In 1918 in Valdosta, Ga., a white planter, Hampton Smith, was killed by a rifle shot into his home. His wife, wounded in the shooting, accused a black man, Sidney Johnson, of doing it. But he could not be found. So a frustrated lynch mob hanged other black men instead, including Haynes Turner.

Mary Turner, his wife, eight months pregnant, protested his murder and swore to seek justice. She, too, was seized by a mob. She was stripped, doused with gasoline, hung by her ankles from a tree, then set afire. As she burned, a man cut open her belly, dropping her baby to the ground. It let out a cry, and he stomped it to death.

This took place before a crowd in the hundreds, including many children.

Walter White, an investigator for the National Association for the Advancement of Colored People whose skin was so light he could pass for white, got the details from numerous witnesses and sent the names of 17 people involved to the governor, who did nothing.

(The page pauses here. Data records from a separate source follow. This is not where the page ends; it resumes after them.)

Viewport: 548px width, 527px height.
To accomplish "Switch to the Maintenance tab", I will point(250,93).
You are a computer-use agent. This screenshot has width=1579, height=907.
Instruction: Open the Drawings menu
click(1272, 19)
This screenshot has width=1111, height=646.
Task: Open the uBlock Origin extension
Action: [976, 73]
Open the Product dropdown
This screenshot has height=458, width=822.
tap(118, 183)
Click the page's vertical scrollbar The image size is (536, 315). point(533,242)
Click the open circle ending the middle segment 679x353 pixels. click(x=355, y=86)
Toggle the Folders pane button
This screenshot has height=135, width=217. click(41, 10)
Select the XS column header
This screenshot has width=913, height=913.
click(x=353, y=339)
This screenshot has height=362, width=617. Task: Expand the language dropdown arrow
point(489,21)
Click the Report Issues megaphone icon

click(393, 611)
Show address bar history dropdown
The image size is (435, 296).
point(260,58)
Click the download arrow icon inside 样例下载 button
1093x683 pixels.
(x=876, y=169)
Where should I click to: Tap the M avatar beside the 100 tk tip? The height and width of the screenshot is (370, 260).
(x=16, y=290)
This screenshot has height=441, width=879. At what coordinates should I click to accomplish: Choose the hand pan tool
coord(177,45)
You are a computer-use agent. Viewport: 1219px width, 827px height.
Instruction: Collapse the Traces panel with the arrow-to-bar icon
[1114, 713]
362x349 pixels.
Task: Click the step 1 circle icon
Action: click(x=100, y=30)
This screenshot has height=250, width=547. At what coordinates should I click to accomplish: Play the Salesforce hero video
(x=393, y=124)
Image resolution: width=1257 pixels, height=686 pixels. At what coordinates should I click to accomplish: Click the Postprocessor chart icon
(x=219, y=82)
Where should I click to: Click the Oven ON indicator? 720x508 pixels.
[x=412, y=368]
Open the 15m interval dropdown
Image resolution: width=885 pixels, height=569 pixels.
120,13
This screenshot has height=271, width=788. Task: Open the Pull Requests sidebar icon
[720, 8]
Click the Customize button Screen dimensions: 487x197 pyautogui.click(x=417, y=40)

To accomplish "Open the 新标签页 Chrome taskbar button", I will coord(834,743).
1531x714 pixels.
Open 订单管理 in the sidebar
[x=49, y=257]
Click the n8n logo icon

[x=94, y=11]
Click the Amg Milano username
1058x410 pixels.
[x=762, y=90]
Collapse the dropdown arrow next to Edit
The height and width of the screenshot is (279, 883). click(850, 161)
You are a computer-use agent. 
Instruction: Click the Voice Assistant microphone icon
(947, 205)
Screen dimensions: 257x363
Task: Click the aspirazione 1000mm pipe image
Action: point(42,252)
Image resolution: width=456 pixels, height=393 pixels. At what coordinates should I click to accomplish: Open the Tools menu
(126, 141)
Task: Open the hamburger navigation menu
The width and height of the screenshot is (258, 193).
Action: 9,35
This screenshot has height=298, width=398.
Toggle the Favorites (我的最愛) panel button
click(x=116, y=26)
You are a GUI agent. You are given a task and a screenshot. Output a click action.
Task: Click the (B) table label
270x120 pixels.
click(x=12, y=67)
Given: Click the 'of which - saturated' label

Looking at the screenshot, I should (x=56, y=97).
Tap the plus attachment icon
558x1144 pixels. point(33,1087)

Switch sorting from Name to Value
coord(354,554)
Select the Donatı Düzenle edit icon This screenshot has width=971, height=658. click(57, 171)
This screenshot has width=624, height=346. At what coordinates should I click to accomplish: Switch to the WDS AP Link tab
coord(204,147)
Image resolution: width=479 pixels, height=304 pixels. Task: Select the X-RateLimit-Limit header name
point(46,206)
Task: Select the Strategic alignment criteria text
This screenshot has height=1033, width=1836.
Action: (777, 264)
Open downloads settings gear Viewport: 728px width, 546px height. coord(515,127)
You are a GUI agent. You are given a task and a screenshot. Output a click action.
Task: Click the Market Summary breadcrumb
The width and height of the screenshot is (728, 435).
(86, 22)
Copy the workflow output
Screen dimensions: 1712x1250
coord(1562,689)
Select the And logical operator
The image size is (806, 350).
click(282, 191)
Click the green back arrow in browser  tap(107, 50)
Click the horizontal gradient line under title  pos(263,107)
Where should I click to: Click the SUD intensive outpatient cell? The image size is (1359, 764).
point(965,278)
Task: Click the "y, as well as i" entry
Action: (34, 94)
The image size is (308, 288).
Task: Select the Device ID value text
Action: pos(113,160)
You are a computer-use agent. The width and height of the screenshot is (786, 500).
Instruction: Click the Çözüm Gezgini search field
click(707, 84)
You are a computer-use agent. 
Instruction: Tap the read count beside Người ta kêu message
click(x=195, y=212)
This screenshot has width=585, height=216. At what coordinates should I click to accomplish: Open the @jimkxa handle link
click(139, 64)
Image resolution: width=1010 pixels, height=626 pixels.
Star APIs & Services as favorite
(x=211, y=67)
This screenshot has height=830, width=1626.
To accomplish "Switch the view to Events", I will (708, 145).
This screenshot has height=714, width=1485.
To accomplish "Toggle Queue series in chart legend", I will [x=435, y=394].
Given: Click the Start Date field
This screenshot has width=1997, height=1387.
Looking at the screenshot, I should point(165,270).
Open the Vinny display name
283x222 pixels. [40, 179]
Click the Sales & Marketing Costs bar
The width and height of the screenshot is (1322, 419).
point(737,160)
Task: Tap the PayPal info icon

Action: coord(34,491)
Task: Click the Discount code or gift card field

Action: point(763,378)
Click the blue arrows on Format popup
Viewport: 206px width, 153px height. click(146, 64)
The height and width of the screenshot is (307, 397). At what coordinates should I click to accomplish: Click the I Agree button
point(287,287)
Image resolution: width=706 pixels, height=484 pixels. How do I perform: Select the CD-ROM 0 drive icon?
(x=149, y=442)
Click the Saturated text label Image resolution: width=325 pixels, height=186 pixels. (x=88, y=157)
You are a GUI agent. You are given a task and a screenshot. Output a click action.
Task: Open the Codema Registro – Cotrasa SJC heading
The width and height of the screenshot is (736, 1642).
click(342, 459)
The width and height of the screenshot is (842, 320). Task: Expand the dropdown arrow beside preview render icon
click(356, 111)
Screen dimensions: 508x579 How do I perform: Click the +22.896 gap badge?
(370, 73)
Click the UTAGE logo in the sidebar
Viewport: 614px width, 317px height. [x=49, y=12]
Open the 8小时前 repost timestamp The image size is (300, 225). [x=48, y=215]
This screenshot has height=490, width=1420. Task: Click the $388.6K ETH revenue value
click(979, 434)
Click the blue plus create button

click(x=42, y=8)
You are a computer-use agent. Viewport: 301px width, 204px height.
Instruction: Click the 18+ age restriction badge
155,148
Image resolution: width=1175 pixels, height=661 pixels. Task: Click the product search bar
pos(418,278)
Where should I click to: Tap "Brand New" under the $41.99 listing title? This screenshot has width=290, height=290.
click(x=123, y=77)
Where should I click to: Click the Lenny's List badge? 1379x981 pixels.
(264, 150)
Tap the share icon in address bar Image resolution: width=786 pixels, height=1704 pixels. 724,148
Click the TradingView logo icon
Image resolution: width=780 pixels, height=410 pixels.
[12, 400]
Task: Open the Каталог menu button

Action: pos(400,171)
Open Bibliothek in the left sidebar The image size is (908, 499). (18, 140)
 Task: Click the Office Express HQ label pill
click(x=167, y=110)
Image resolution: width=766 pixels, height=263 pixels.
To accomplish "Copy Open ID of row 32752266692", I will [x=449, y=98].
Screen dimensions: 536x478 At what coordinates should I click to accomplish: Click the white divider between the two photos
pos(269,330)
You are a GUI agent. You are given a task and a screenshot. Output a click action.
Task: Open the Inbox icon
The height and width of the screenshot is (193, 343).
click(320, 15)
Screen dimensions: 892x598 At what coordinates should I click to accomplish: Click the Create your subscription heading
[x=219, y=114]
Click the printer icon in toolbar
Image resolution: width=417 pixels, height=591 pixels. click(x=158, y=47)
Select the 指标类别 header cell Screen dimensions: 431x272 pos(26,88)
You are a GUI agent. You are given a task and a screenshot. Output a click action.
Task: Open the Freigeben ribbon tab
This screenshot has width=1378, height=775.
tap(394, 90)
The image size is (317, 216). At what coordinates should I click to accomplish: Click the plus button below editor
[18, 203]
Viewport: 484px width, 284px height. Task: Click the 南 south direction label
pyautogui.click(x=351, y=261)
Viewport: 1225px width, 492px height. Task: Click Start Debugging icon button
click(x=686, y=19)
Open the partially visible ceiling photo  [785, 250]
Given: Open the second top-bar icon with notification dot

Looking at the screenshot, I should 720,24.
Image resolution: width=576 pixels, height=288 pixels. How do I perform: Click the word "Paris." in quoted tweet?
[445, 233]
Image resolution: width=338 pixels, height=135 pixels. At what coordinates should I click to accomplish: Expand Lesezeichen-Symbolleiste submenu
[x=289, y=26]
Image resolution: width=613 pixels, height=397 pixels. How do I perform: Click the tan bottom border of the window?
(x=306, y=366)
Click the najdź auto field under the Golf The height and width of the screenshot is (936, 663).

This is an account you’re not likely to find in American history textbooks, most of which barely cover the reign of terror against the black people of the South (and near-South) from the 1890s into the 1940s (with sporadic incidents after that).

At the peak of these horrors, white supremacists murdered hundreds every year, many in so-called “spectacle lynchings,” with huge crowds watching, eating and drinking and enjoying themselves as black people were tortured, then hanged, shot or burned alive. Photographers took pictures for souvenir postcards. Other souvenir hunters took parts of the victim — ears, fingers, penis — often before killing him.

You would think that decades of racially motivated murder would be impossible to overlook in any account of American history after the Civil War. But you would be wrong. Many history textbooks don’t even acknowledge the deep racism of the period, much less the catastrophic consequences.

That’s why “At the Hands of Persons Unknown” is such an important book. It records in exhaustive, revolting detail the horrors perpetrated by white racists and the courageous efforts by black writers and activists including White, Ida B. Wells-Barnett, W.E.B. Du Bois and James Weldon Johnson to mount an anti-lynching movement. (They had better luck raising an outcry in Britain than at home.)

To read this book is to reel from the horror, to be sickened and ashamed, and to comprehend the buried reality that America once was the most viciously racist country on Earth.